Variations of focal seizures may involve localized spasms, twitching, or even emotional outbursts, with or without awareness of the situation.
There are various causes of convulsive disorders, such as:
High fever (in children, mostly)
Meningitis (Infection of the central nervous system)
In an austere setting, there won’t be sophisticated equipment such as EEGs (electroencephalograms) and brain scans, so you will have to watch for symptoms to identify the problem. It is important to know that one seizure does not make someone an epileptic. At least two witnessed episodes are required to be certain. In some cases (especially in childhood seizures associated with fevers), a person might even “outgrow” the condition.
In addition to auras that give some warning an attack may be imminent, there are triggers which sometimes cause a convulsion. A good example is a bright flashing light. Avoidance of these triggers will decrease the number of episodes.
The most important aspect of treatment, if intravenous medication is not available, will be to prevent the patient from injuring themselves during an attack. A tongue depressor with gauze taped around it and placed in the mouth was once a standard recommendation, but caused injuries to both the patient and the rescuer. Keep everything away from the patient’s mouth (especially your fingers).

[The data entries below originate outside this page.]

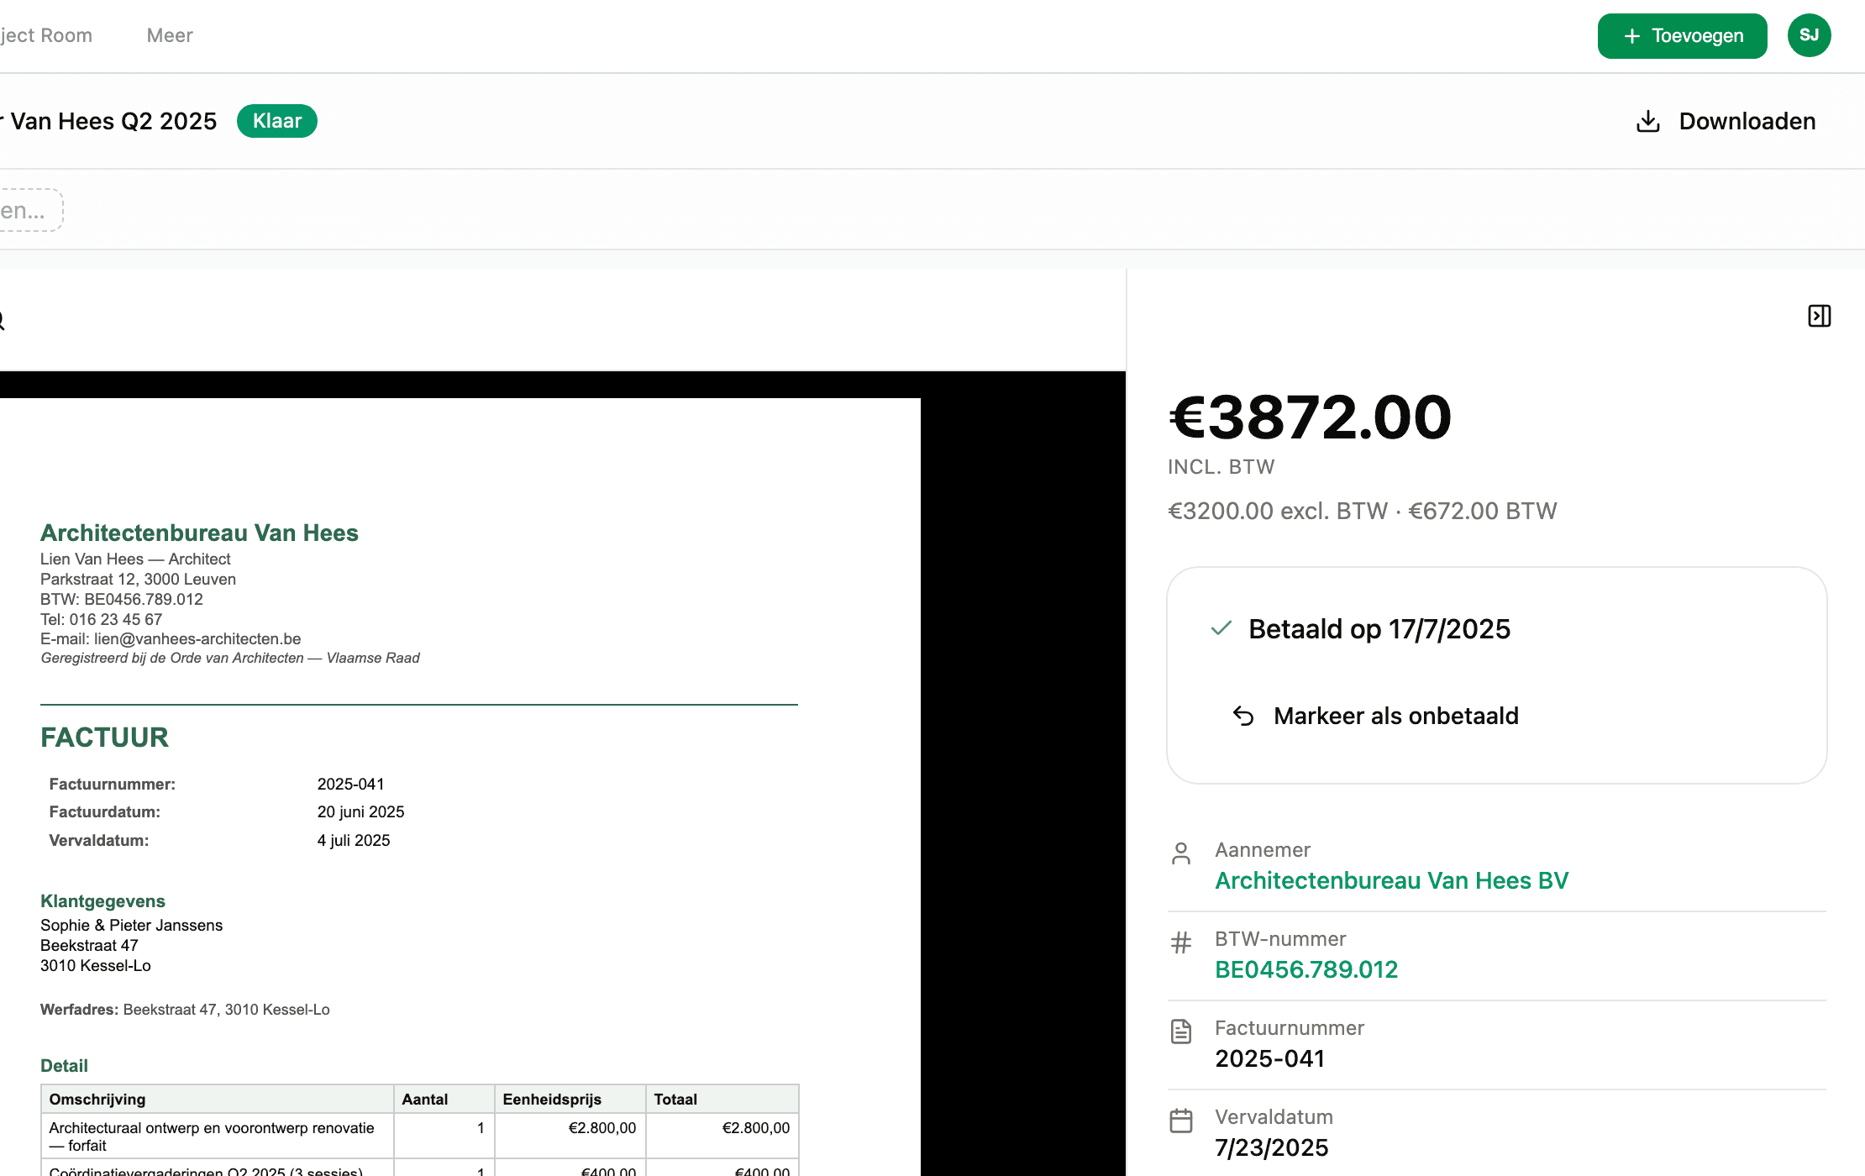Click the Klaar status badge
The width and height of the screenshot is (1865, 1176).
(x=277, y=121)
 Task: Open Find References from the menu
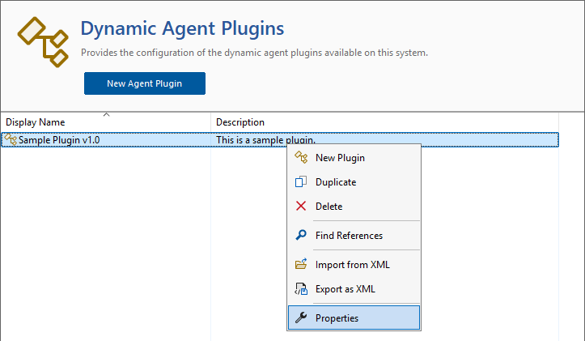click(349, 236)

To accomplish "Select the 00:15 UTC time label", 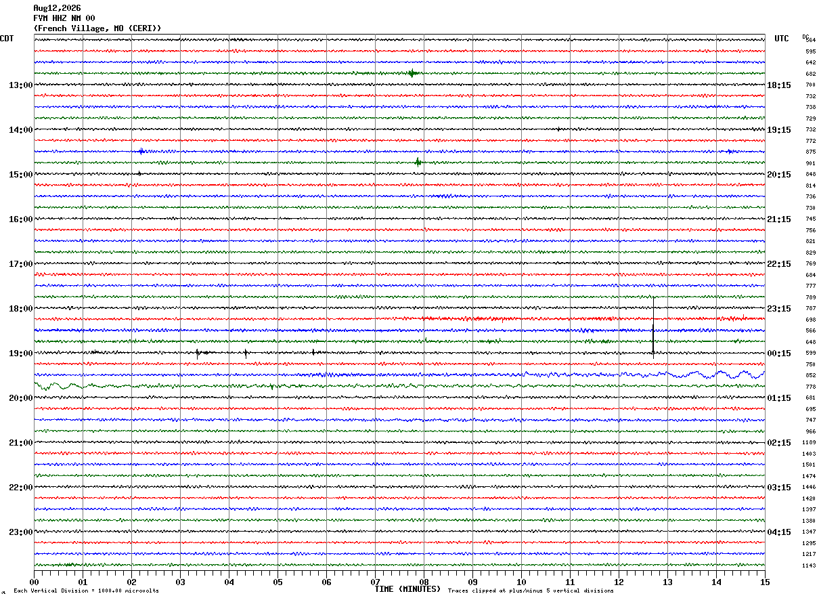I will (x=779, y=353).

You shouldn’t restrain the person physically, but remove nearby objects that could cause injury. An exception is if the patient is standing when the seizure starts. In this case, grab the patient and gently lower them to the floor. Placing them in the CPR “recovery” position will help keep their airway open and avoid aspirating vomit or other fluids down the windpipe.
Do not give oral fluids or medications to an epileptic after a seizure until they are fully awake and alert. If the convulsion is caused by a fever, as in children, cool them down with wet compresses, but don’t let shivering begin (it causes the body to raise the internal temperature again). Anyone in your survival group with a convulsive disorder should work towards stockpiling their medicine. Popular oral drugs are phenytoin (Dilantin), carbamazepine (Tegretol), valproic acid (Depakote), and diazepam (Valium). Injectable diazepam, if available, would be effective in treating status epilepticus. Emphasize the importance of stockpiling extra medications in cases of natural disaster or other emergencies to all group members.
Natural alternatives have long been claimed to decrease the frequency and severity of convulsions. Many vitamins and herbal supplements have a sedative effect, which calms the brain’s electrical energy. They may be taken as a tea (1 teaspoon of the herb steeped in a cup of water) or as a tincture (an extract with grain alcohol). Here are some that have been reported as beneficial for prevention or to decrease the frequency of episodes:
Bacopa (Bacopa monnieri
Chamomile (Matricaria recutita)
Kava (Piper methysticum) – (too much may damage your liver)
Valerian (Valeriana officinalis
Lemon balm (Melissa officinalis),
Vitamin B12 supplements
Vitamin E supplements
Proponents of the ketogenic diet, which restricts carbohydrates, is thought to decrease the frequency of childhood epileptic episodes in those resistant to standard drugs. It provides 3 to 4 grams of fat for every 1 gram of carbohydrate and protein. It may prove useful for the adult epileptic as well.